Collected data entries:
......

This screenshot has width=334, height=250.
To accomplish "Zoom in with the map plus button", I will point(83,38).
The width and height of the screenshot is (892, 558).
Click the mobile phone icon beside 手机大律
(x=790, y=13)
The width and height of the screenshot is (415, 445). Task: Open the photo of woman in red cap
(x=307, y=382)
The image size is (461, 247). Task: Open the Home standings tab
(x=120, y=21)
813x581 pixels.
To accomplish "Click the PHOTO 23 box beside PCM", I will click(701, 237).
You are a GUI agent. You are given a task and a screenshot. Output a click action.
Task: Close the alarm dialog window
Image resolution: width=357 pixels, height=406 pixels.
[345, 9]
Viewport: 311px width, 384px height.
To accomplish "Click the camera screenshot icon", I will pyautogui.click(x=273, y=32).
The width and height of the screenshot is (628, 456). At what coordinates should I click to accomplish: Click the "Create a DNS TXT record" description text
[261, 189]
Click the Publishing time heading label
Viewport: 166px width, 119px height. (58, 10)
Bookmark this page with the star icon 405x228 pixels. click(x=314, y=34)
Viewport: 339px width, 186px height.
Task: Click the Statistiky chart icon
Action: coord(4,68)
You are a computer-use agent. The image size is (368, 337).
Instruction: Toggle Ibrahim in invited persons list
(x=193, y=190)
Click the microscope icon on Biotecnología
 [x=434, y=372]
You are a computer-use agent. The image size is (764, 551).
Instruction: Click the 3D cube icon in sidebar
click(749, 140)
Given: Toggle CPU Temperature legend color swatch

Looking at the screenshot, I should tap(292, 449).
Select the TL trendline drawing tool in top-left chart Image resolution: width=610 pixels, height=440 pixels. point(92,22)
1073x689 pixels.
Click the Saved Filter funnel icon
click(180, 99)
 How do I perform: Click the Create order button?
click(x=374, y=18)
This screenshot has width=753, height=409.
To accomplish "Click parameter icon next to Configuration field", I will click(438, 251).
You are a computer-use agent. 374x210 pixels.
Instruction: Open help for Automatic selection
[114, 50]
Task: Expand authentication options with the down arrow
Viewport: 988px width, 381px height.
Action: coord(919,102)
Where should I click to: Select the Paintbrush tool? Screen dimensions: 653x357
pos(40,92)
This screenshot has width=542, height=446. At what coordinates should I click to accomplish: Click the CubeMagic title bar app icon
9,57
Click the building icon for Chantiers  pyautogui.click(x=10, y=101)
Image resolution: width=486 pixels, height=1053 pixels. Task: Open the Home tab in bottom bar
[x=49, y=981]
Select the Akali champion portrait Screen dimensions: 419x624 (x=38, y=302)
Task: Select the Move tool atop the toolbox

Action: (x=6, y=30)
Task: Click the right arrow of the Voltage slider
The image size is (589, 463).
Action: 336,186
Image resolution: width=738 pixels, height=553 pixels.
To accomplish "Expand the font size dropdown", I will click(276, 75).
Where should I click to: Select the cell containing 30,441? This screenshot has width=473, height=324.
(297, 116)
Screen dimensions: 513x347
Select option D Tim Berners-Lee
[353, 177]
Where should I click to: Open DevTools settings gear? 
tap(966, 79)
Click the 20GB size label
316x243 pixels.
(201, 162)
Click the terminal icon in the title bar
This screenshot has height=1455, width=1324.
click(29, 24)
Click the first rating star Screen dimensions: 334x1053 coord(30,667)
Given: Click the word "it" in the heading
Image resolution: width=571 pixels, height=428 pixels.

......

# ASSIGNMENT:
Match on "arrow" and copy out every line of the entries that contains it.

# SOLUTION TO THIS PROBLEM:
Task: Expand authentication options with the down arrow
Task: Click the right arrow of the Voltage slider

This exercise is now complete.